For the entries below, print exactly the lines between the line holding "Image resolution: width=1708, height=2180." and the line holding "named version of the file", inclusive, and nothing else.

(Exercise material)

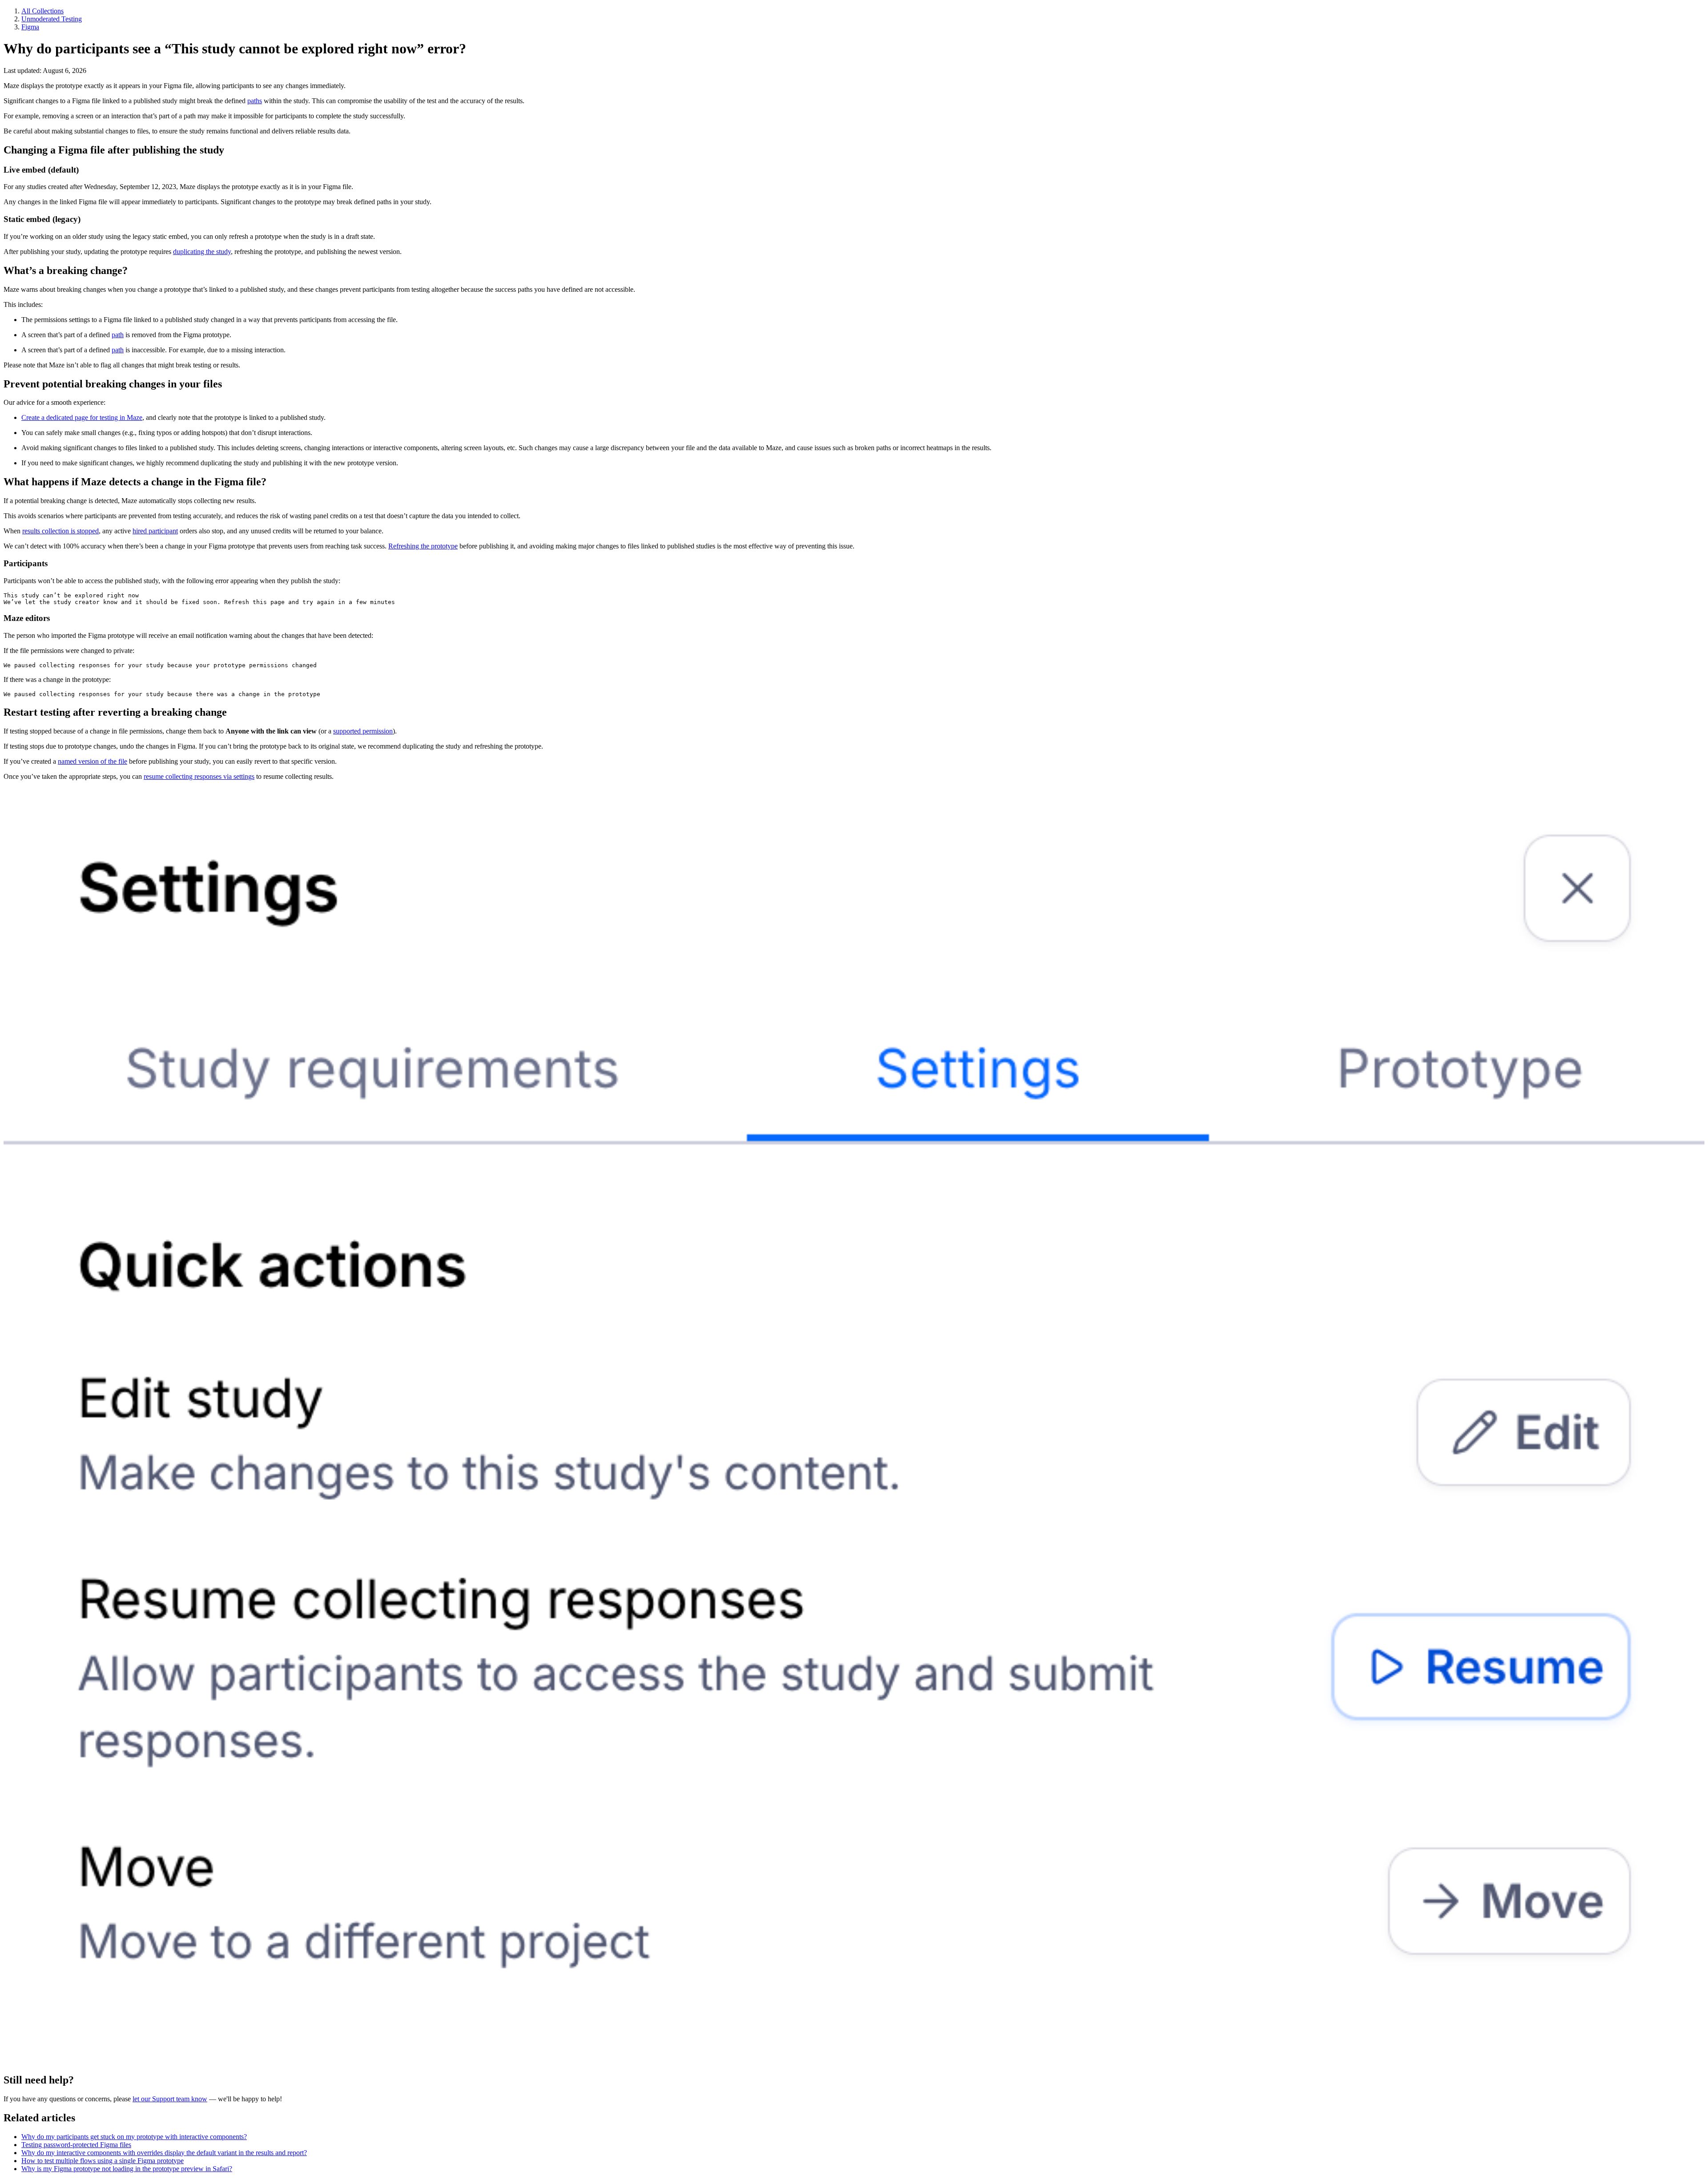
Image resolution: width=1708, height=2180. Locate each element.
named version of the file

(End Exercise material)
(Exercise material)

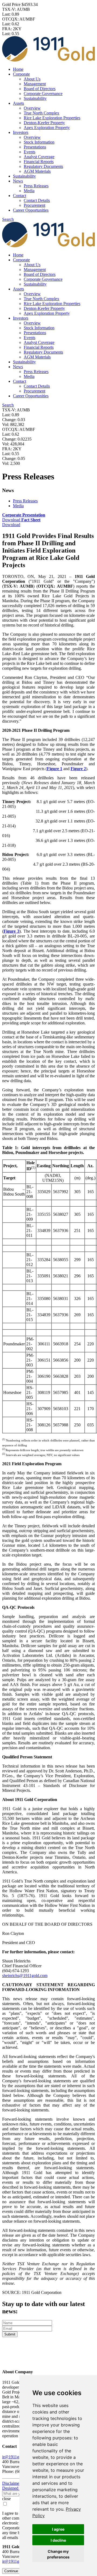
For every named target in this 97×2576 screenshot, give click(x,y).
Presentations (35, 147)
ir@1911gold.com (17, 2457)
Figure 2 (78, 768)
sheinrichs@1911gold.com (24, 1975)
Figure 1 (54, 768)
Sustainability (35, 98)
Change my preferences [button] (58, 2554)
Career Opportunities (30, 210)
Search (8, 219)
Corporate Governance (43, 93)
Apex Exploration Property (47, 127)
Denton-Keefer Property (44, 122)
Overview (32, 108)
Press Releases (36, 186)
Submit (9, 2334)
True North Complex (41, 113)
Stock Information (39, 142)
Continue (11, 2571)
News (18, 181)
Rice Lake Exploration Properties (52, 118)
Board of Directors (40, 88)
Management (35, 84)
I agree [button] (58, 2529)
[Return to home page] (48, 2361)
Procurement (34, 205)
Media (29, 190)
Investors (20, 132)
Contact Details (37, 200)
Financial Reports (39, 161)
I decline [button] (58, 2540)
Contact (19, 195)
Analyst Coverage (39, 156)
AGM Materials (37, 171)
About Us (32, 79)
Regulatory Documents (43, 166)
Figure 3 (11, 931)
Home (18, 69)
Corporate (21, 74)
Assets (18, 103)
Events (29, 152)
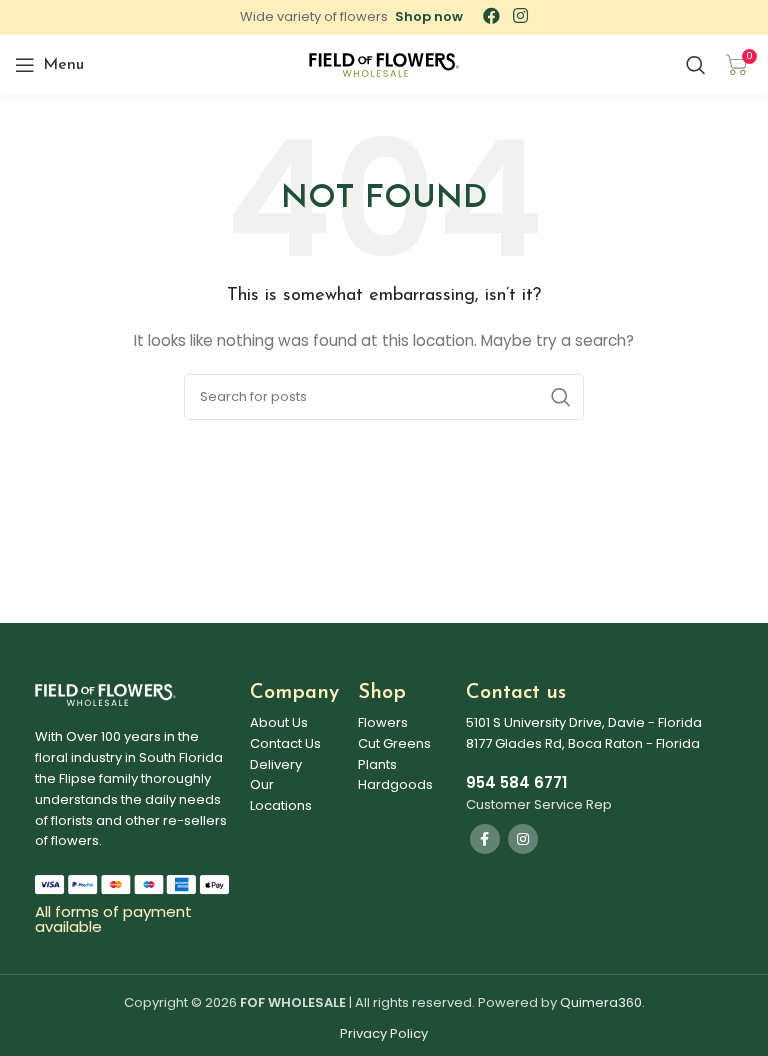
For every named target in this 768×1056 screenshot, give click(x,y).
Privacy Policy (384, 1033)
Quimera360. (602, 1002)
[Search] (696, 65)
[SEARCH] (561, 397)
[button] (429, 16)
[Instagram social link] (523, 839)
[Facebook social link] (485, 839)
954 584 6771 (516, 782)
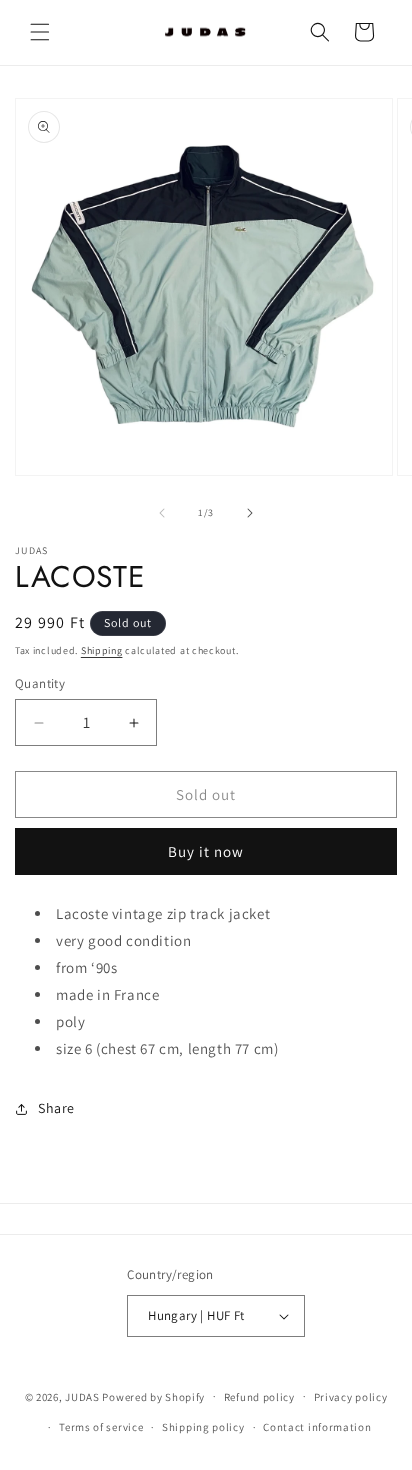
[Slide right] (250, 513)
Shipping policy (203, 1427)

(End Exercise material)

(Result for this exercise):
Image resolution: width=1708, height=2180. Locate each element.
named version of the file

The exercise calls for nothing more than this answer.